An imbalance in C/EBPs and increased mitochondrial activity in asthmatic airway smooth muscle cells: novel targets in asthma therapy?

The asthma prevalence was increasing over the past two decades worldwide. Allergic asthma, caused by inhaled allergens of different origin or by food, is mediated by inflammatory mechanisms. The action of non-allergic asthma, induced by cold air, humidity, temperature or exercise, is not well understood. Asthma affects up to 15% of the population and is treated with anti-inflammatory and muscle relaxing drugs which allow symptom control. Asthma was first defined as a malfunction of the airway smooth muscle, later as an imbalanced immune response of the lung. Recent studies placed the airway smooth muscle again into the focus.
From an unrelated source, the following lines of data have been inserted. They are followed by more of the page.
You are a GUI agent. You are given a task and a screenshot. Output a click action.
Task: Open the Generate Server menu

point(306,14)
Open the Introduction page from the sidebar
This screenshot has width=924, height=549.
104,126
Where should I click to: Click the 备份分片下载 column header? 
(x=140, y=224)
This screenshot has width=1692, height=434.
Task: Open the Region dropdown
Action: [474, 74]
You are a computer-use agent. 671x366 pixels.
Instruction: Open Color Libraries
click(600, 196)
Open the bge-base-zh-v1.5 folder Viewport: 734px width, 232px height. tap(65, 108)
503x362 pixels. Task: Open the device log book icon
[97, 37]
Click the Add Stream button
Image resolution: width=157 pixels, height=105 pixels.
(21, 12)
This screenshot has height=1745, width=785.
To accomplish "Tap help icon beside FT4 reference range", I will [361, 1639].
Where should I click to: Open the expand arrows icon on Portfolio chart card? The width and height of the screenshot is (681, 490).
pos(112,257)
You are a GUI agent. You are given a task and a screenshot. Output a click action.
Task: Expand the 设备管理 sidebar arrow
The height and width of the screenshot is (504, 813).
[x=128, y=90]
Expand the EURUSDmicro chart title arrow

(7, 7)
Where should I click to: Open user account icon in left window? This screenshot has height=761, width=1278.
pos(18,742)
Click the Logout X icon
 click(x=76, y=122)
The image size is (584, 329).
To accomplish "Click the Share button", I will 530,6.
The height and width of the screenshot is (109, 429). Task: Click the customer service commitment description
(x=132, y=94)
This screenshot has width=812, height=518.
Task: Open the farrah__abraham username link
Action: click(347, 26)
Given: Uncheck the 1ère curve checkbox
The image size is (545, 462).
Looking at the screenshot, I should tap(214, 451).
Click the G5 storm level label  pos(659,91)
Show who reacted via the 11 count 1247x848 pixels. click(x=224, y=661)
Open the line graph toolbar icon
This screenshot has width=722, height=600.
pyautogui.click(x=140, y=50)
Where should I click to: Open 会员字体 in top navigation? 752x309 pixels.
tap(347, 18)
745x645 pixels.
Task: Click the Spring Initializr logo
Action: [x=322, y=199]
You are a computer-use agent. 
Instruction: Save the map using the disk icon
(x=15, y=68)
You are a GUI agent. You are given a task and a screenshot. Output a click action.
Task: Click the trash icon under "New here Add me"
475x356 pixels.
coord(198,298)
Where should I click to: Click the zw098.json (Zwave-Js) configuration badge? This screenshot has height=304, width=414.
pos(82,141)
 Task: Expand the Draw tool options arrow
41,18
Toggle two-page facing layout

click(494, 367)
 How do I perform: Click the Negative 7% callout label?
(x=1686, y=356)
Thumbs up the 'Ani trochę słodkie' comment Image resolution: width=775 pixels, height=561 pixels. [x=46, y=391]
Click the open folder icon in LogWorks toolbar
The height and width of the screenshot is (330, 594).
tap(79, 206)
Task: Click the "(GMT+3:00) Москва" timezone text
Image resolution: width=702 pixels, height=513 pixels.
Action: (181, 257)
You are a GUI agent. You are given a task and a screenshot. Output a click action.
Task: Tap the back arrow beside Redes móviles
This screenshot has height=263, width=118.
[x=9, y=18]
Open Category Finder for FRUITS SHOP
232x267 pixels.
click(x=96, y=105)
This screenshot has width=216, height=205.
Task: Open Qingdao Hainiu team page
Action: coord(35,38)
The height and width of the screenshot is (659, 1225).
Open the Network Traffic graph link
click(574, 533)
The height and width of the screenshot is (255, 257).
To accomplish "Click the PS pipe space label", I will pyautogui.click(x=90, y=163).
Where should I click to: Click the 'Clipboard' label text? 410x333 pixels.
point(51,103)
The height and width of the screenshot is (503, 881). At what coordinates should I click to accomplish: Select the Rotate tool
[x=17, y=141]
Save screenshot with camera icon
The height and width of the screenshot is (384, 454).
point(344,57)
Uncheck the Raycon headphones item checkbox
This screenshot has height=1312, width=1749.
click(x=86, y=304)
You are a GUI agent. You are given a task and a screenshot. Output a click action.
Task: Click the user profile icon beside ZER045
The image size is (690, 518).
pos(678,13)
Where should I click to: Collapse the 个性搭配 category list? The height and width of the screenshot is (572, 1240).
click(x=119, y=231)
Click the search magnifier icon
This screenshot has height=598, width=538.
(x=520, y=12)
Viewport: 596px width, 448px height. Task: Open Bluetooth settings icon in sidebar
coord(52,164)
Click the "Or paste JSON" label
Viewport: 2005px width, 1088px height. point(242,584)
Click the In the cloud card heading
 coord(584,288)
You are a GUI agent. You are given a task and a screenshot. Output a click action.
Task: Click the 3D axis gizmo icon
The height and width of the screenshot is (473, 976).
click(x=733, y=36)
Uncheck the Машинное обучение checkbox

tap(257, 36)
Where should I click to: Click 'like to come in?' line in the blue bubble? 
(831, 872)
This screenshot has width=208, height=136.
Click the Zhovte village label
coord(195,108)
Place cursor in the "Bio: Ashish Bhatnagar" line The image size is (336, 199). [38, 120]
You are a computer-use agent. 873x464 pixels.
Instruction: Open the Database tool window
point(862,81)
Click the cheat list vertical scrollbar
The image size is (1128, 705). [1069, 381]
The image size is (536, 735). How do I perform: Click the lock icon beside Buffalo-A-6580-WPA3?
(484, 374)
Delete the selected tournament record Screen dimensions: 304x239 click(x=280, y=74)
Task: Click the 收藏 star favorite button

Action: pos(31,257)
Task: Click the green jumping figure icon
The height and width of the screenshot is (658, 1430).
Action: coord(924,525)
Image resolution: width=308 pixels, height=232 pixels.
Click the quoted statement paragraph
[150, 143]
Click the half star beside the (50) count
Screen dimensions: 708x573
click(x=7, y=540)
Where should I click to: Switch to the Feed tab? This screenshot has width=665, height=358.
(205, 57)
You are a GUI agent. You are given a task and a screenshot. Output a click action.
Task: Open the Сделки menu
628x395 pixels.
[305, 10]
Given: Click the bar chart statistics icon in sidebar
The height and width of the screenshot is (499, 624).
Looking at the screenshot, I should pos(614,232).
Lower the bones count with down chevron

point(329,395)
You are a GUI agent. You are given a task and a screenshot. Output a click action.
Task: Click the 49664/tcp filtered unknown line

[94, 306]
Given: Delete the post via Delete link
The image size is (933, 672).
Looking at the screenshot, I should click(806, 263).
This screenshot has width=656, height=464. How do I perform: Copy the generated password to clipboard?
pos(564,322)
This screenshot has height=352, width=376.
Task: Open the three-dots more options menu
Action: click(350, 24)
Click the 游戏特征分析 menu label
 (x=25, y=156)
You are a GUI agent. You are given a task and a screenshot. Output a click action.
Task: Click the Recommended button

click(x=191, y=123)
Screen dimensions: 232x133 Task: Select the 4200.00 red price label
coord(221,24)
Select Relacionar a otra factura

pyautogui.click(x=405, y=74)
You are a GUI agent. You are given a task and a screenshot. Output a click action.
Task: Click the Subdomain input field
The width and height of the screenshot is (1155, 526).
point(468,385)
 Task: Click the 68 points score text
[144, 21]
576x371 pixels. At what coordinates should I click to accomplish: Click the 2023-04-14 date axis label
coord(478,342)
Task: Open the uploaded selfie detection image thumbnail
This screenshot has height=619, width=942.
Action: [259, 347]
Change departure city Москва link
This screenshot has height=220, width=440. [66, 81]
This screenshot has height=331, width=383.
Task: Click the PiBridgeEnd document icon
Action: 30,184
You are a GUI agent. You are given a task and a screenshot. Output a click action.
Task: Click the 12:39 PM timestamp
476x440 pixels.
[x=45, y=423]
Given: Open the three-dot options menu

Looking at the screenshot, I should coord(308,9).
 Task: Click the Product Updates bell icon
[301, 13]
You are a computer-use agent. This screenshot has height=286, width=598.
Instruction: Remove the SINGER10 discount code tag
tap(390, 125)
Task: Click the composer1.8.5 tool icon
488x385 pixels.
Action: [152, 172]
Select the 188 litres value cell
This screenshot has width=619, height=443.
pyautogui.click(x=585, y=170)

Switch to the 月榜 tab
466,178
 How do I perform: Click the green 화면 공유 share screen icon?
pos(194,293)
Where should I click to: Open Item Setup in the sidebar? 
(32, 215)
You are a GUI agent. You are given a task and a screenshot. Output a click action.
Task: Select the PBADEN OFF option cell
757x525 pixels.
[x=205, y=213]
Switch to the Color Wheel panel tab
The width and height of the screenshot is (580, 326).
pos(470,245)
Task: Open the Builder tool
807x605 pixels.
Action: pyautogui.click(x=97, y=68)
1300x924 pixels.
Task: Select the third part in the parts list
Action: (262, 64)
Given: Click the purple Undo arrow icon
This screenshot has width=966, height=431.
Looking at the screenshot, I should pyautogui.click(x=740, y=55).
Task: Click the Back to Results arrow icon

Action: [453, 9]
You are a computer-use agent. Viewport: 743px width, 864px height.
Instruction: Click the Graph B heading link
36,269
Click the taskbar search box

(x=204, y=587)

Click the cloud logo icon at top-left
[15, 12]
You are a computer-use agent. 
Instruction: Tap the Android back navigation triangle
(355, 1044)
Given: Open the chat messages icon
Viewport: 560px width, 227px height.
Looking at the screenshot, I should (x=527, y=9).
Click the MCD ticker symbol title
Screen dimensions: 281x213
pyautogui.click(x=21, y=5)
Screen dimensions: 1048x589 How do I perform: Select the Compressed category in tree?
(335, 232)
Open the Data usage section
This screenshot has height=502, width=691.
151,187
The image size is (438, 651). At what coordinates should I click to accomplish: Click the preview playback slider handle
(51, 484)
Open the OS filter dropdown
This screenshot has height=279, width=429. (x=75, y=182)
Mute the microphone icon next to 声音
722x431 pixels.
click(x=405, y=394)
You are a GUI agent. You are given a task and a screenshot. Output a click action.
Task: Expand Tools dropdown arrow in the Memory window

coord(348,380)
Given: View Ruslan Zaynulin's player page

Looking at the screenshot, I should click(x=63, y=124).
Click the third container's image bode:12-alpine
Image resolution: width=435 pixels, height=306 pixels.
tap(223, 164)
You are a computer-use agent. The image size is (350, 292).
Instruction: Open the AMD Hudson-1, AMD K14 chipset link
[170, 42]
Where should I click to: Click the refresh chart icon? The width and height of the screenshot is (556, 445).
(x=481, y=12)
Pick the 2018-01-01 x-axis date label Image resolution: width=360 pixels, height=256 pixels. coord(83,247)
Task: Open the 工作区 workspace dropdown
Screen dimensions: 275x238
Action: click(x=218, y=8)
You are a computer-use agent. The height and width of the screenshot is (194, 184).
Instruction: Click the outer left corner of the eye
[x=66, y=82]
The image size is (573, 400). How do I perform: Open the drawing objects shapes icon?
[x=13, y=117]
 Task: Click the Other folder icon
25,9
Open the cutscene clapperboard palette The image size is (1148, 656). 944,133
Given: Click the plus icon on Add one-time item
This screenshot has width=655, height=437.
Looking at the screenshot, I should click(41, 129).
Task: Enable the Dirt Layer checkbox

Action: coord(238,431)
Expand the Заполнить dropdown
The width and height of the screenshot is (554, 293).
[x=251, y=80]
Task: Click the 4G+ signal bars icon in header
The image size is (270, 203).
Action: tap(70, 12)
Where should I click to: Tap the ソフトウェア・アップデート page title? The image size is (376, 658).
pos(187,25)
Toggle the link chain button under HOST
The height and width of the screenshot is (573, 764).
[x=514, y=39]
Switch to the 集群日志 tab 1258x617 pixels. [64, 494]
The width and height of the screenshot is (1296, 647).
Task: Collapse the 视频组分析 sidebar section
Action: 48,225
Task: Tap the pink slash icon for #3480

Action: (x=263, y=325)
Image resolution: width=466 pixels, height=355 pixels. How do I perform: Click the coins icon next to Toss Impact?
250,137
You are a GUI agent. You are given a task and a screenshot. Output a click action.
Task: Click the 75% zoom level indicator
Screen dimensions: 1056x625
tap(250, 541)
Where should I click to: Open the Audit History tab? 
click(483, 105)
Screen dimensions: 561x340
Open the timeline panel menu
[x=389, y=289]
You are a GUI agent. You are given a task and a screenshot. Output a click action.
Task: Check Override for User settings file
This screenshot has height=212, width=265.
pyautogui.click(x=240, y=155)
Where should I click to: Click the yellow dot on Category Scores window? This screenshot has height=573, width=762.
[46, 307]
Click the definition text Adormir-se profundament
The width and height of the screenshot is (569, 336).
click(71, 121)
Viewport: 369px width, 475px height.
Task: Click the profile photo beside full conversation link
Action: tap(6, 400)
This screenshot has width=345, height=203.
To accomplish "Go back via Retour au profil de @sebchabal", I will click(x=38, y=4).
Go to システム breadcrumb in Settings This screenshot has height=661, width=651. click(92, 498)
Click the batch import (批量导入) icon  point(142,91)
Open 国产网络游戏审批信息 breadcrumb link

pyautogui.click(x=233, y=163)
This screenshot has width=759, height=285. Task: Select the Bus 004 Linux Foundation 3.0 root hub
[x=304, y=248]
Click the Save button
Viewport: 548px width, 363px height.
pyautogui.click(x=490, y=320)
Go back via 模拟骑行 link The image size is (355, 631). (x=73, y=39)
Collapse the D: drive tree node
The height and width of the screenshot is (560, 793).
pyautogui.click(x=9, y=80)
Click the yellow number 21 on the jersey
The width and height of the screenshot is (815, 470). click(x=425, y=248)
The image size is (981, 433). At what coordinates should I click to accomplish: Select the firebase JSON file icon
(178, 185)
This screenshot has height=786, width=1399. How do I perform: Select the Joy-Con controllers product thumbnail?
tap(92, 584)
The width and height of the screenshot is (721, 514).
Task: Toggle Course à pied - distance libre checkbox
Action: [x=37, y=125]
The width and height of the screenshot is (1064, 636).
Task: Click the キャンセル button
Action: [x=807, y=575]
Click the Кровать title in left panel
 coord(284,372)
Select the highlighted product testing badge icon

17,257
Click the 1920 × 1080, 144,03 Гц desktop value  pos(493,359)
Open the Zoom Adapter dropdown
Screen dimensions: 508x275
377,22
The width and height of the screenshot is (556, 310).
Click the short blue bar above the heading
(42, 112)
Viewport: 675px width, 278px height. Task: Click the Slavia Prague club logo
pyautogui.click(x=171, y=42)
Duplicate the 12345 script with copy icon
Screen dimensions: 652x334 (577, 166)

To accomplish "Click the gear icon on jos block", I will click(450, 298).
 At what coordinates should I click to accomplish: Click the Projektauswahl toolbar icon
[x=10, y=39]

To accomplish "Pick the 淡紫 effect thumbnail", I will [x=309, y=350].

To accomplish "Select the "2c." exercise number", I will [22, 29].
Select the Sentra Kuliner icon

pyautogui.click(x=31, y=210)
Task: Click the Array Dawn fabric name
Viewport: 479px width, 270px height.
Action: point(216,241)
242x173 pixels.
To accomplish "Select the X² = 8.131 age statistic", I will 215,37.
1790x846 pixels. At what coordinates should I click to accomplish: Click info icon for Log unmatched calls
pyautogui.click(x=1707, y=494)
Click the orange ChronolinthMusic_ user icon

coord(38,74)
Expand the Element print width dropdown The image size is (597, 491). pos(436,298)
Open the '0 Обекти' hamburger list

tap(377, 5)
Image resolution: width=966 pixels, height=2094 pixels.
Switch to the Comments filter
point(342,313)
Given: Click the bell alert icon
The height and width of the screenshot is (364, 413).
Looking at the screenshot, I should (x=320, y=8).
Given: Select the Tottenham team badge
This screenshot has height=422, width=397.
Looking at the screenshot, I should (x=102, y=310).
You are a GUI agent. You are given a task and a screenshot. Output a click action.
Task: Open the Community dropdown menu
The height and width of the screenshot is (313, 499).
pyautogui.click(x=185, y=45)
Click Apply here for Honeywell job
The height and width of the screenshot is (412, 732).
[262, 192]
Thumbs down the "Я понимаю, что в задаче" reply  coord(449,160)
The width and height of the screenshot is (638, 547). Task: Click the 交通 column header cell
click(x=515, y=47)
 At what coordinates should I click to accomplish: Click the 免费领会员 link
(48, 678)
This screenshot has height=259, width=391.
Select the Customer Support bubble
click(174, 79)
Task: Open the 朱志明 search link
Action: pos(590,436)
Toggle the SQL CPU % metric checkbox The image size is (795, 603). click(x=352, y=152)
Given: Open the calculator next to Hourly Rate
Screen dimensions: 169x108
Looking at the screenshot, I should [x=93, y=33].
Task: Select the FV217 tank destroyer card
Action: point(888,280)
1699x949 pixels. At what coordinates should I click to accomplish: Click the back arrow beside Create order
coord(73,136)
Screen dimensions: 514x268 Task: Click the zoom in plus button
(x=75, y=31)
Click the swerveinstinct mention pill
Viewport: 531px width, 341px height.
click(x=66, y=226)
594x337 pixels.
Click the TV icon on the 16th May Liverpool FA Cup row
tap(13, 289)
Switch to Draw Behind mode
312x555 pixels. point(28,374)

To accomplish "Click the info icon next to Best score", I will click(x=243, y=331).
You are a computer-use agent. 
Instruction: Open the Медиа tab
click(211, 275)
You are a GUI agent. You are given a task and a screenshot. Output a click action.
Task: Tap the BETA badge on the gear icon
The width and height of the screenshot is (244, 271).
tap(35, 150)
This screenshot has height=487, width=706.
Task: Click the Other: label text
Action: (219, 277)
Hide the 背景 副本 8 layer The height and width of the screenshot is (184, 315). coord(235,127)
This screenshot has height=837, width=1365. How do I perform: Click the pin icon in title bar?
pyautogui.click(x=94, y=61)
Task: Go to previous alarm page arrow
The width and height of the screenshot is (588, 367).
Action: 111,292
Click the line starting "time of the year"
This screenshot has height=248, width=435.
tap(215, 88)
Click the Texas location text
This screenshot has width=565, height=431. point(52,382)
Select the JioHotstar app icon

Here we summarize the molecular biological basis of the deregulated function of the human airway smooth muscle cell as a cause or important contributor to the pathology of asthma. In the asthmatic human airway smooth muscle cells, there is: (i) a deregulation of cell differentiation due to low levels of maturation-regulating transcription factors such as CCAAT/enhancer binding proteins and peroxisome proliferator-activated receptors, thereby reducing the cells threshold to proliferate and to secrete pro-inflammatory cytokines under certain conditions; (ii) a higher basal energy turnover that is due to increased number and activity of mitochondria; and (iii) a modified feedback mechanism between cells and the extracellular matrix they are embedded in. All these cellular pathologies are linked to each other and to the innate immune response of the lung, but the sequence of events is unclear and needs further investigation. However, these findings may present the basis for the development of novel curative asthma drugs.